Mais nous savons, par ailleurs, qu’au premier semestre 2017 notre consommation a cru de 4,4% et que nous n’avons pas pu produire plus , donc nous avons importé. Ce n’est pas uniquement pour les œufs, c’est pour toute notre appareil productif que le problème s’est posé, mais restons un moment sur les œufs. Qu’est ce qui empêche les producteurs d’œufs du Morbihan de servir cet industriel voisin avec 195 000 œufs au mois de Juillet ? D’une façon plus générale, puisque nous sommes capables d’exporter 1,57 milliards d’œufs par ans, pourquoi n’en produisons-nous pas plus ? Si nous sommes compétitifs pour 1, 57  milliards d’œufs, pourquoi pas plus ? Et pourquoi n’arrivons-nous pas à satisfaire le marché intérieur puisque nous avons l’espace, les éleveurs, les poules et toute l’organisation production-distribution ?

Pour ma part, je ne suis pas un spécialiste des œufs, vous l’avez compris, je suis néanmoins parmi les français qui vivent sur l’autoconsommation d’œufs (12%), qui nourrissent leurs poules et qui mangent leurs œufs ! Mais j’observe que dès qu’un problème se pose, la meute des commentateurs se rue sur les dangers, les risques et le catastrophisme alors que visiblement le problème est ailleurs ! Il faut que d’urgence on explique à la population française pourquoi un industriel du Morbihan a eu besoin au mois de Juillet de 195 000 œufs de Hollande, comme il faut que les politiciens qui n’arrêtent de demander que l’on favorise  la consommation pour accélérer la production nationale (le fameux carnet de commandes) m’expliquent comment ils interprètent le premier semestre 2017.

Je plaide donc encore une fois pour de vrais débats sur ce que peut être notre avenir collectif !

La lutte contre le pou rouge des élevages de volailles nécessite un insecticide , si le fipronil est interdit, lequel est permis, et si aucun ne marche comment supprimer les élevages qui favorisent l’extension du pou rouge ! Entre l’œuf « Bio » ou « plein air » et l’œuf à risques « élevages en poulaillers ou cages » quelle différence de prix et le consommateur est-il prévenu ? On va retrouver cette problématique sur toute la chaine alimentaire. Ce qui est vrai de l’alimentaire n’est pas éloigné des autres secteurs de consommation…on voit donc combien la réflexion sur les œufs de Hollande peut être instructive et comment l’interrogation de Fernand Raynaud sur les œufs cassés ou pas cassés était prémonitoire. Il n’y a pas d’avenir sans maitrise de notre appareil productif, cela ne veut pas dire qu’il faille tout faire en autarcie, mais qu’il faut comprendre pourquoi nous devons acheter des produits à l’extérieur et pourquoi nous devons promouvoir des exportations sur des produits qui sont indispensables à nos voisins. Nous ne devrions pas avoir besoin d’œufs hollandais et nous devrions pouvoir en vendre plus à l’extérieur compte tenu de la qualité de nos éleveurs.
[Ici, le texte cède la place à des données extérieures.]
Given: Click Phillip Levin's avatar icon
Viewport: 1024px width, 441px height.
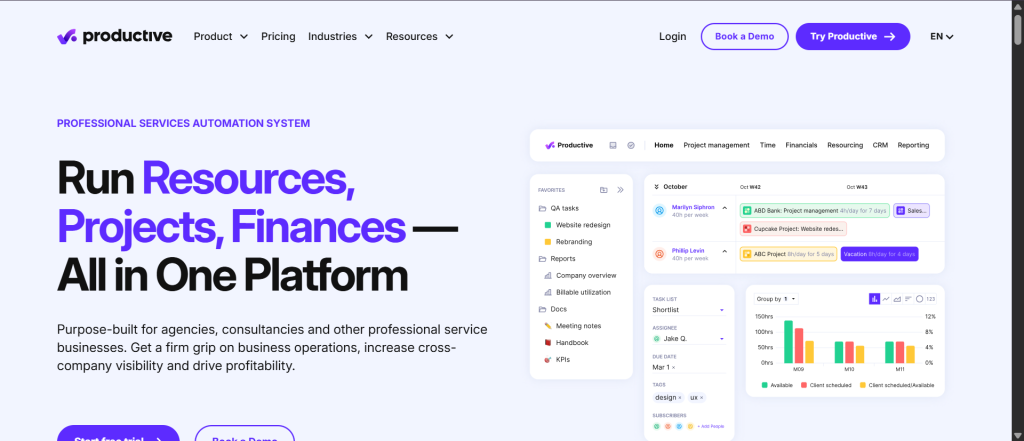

Pour moi il n’y a donc pas de catastrophe fipronil, pas plus que de catastrophe alimentaire, ou de catastrophe énergétique, il y a de bonnes questions à se poser sur notre appareil productif, agricole, alimentaire, industriel, et sur sa capacité à répondre aux nécessités du pays, en termes de consommation, de qualité  et d’emplois, sans idéologie et sans interprétations abusives de résultats scientifiques.